■ Problem details
Reproduce, from the lines below, exactly the stretch that begins at the line containing "Given: Click the text type icon of 省份" and ends at the line containing "You are a computer-use agent. Viewport: 900px", both included.

Stored data entries:
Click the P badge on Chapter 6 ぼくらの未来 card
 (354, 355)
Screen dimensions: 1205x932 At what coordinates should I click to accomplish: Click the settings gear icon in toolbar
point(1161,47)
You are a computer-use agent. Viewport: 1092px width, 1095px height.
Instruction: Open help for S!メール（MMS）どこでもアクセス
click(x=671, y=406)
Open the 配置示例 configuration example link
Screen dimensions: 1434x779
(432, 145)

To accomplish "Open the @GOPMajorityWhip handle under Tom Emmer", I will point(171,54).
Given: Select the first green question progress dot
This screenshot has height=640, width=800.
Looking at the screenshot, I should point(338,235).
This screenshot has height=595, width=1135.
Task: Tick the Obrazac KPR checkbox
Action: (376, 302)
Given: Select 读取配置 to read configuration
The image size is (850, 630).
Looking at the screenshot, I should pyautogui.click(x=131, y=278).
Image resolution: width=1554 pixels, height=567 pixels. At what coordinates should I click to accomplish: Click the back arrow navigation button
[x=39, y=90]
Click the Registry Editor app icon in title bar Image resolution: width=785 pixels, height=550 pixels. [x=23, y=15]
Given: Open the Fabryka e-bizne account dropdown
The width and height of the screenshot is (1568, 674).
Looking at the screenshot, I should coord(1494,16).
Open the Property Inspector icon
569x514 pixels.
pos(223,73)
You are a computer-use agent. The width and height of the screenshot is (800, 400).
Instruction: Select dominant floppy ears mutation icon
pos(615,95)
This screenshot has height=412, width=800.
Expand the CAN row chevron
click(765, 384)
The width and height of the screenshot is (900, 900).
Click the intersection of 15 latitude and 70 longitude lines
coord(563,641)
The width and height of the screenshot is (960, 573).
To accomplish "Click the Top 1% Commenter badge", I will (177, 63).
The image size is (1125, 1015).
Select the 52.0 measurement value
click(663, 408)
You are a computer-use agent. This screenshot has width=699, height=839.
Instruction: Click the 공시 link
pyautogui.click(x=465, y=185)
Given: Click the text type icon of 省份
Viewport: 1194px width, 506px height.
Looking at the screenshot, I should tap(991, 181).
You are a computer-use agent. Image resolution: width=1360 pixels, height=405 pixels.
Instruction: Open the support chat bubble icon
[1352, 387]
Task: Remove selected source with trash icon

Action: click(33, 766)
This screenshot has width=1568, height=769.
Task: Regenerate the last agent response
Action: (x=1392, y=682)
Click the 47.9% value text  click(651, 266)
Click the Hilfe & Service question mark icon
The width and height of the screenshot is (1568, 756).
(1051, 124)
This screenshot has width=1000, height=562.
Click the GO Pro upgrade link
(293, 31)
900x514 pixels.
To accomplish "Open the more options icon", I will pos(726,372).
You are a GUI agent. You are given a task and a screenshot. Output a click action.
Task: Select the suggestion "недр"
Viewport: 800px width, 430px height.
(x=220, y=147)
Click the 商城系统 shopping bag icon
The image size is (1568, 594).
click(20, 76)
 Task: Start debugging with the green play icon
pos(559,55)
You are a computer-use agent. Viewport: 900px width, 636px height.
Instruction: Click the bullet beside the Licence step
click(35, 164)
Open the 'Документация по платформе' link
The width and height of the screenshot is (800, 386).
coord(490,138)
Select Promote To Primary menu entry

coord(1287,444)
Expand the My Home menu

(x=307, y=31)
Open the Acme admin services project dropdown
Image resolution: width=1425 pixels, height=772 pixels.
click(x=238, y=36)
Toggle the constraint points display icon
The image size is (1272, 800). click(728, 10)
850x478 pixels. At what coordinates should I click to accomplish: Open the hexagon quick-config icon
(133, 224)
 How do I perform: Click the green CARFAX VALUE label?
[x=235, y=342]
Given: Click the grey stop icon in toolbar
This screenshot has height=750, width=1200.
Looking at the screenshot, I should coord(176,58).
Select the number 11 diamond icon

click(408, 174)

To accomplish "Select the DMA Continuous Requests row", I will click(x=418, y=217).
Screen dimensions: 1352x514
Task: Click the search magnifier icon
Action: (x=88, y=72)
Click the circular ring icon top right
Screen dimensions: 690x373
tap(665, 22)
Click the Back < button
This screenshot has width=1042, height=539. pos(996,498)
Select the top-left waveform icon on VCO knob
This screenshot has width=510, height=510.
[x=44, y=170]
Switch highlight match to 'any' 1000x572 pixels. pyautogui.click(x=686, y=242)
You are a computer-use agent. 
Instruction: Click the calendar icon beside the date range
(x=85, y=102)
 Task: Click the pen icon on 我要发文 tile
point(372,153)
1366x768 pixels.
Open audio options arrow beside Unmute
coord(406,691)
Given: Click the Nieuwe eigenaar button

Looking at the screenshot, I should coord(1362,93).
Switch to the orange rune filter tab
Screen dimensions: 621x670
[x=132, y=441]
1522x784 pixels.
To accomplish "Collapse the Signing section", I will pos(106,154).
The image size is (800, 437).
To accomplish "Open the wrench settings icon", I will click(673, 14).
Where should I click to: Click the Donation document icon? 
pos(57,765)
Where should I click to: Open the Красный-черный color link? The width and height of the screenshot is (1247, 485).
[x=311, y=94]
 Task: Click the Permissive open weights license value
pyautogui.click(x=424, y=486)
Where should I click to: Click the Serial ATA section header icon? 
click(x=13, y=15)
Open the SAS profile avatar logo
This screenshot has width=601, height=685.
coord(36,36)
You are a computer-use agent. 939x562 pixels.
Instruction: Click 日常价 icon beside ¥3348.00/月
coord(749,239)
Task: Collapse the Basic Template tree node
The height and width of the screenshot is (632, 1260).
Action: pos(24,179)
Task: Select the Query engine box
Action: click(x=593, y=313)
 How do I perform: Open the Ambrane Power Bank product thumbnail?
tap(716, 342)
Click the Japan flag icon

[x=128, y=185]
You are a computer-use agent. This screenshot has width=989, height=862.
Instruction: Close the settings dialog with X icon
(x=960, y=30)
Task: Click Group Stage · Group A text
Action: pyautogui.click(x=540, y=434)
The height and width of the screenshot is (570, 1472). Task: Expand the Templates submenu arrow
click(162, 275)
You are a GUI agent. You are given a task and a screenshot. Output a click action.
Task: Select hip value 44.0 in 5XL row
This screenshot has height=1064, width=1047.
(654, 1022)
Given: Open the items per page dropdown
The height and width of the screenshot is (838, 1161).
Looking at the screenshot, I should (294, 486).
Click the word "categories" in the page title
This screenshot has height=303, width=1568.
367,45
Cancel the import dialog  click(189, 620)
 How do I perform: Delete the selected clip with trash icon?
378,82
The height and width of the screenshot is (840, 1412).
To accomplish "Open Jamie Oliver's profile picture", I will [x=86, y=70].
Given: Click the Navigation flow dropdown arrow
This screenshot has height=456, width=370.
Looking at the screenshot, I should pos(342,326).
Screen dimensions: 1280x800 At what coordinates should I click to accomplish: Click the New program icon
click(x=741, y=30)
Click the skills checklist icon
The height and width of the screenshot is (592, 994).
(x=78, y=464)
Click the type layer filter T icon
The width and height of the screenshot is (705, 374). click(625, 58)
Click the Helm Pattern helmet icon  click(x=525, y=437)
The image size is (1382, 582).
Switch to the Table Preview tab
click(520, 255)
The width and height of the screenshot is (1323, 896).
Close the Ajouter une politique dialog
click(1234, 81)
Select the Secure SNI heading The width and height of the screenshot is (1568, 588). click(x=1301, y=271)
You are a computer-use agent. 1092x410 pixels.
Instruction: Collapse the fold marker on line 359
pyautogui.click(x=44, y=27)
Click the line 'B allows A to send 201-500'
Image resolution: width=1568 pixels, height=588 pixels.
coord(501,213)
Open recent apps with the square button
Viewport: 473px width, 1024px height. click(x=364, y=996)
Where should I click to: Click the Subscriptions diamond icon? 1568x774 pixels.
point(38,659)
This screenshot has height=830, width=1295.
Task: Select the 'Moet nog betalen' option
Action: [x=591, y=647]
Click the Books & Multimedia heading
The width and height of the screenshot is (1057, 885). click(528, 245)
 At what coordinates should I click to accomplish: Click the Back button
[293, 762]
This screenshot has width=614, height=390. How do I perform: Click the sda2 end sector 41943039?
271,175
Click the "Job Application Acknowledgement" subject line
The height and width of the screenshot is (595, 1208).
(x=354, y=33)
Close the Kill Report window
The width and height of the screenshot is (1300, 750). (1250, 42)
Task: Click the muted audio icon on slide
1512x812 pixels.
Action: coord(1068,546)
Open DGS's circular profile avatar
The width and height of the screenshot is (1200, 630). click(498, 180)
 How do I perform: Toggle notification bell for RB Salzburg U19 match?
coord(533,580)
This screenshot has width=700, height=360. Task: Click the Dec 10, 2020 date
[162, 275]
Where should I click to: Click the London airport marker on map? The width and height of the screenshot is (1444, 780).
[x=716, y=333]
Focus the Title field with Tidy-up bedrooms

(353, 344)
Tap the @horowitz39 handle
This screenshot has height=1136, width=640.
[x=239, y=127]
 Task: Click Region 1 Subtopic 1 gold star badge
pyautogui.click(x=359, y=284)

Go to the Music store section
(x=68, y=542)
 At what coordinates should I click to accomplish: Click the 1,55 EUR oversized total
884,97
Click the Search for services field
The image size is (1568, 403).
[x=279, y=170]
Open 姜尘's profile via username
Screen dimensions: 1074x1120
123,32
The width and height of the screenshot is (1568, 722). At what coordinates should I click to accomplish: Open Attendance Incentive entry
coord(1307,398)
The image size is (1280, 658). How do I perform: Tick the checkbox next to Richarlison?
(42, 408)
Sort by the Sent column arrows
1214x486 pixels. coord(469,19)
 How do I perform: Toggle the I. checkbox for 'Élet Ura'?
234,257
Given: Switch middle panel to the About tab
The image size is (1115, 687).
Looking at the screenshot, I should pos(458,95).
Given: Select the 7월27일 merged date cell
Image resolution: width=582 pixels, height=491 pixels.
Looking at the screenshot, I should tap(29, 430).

■ Task result
Given: Click the text type icon of 省份
Viewport: 1194px width, 506px height.
Looking at the screenshot, I should tap(991, 181).
You are a computer-use agent. Image resolution: width=1360 pixels, height=405 pixels.
Instruction: Open the support chat bubble icon
[1352, 387]
Task: Remove selected source with trash icon

Action: click(33, 766)
This screenshot has width=1568, height=769.
Task: Regenerate the last agent response
Action: (x=1392, y=682)
Click the 47.9% value text  click(651, 266)
Click the Hilfe & Service question mark icon
The width and height of the screenshot is (1568, 756).
(1051, 124)
This screenshot has width=1000, height=562.
Click the GO Pro upgrade link
(293, 31)
900x514 pixels.
To accomplish "Open the more options icon", I will pos(726,372).
You are a GUI agent. You are given a task and a screenshot. Output a click action.
Task: Select the suggestion "недр"
Viewport: 800px width, 430px height.
(x=220, y=147)
Click the 商城系统 shopping bag icon
The image size is (1568, 594).
click(20, 76)
 Task: Start debugging with the green play icon
pos(559,55)
You are a computer-use agent. Viewport: 900px width, 636px height.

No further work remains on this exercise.